Georgia Gulf (GGC) 10-Q Gives Management's Perspective on Valuation
Here's an interesting tidbit from the recently released Georgia Gulf (GGC) Third Quarter 2009 Report.
In accordance with ASC subtopic 470-60, Troubled Debt Restructuring by Debtors this debt for equity exchange was a troubled debt restructuring and thus an extinguishment of the notes for which we recognized a net gain of $400.8 million. [...] This gain included $731.5 million of principal debt, net of original issuance discounts, $53.7 million accrued interest, $14.1 million deferred financing fees written off and $12.4 million of third party fees which was exchanged for the $357.9 million fair value of the common and preferred shares. The $357.9 million fair value of the common and preferred shares was estimated using a combination of discounted future cash flows, market multiples for similar companies and recent comparable transactions. In addition, the resulting fair value of the equity approximates $11.36 per share that was also evaluated relative to the public markets and determined to be reasonable.So, management's calculation values the equity as $11.36. That's close to the $12.5 that I came up with at my most recent attempt.
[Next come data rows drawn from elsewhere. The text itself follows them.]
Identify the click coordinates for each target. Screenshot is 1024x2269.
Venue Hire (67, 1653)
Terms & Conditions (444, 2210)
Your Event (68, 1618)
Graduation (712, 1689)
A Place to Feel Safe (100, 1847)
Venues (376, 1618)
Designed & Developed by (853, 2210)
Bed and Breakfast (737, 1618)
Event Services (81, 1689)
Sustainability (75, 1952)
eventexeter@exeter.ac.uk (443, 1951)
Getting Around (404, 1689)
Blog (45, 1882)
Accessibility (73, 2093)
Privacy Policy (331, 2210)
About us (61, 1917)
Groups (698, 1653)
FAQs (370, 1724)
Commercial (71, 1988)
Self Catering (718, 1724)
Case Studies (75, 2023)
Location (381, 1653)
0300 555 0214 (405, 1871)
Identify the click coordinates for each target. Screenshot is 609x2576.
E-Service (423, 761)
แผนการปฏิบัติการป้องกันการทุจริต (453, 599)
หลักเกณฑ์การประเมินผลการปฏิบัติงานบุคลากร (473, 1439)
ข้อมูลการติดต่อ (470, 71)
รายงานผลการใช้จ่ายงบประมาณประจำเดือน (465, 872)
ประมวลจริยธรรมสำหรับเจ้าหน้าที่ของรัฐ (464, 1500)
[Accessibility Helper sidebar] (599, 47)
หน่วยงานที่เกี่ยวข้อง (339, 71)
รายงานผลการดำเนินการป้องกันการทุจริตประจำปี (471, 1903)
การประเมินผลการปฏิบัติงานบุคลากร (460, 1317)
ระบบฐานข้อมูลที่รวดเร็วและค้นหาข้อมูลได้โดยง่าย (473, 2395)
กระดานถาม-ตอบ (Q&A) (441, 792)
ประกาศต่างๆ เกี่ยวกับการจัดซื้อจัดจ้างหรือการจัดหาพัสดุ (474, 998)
Due to the fact that the determination of the fair value of the equity exchanged was primarily derived by projected future cash flows we evaluated the sensitivity of the major assumptions including discount rates and forecasted cash flows. A 100 basis points increase or decrease in the discount rate or a 10% increase or decrease in the annual forecasted cash flows results in an approximately $30.0 million increase or decrease in the estimated fair value of the equity exchanged.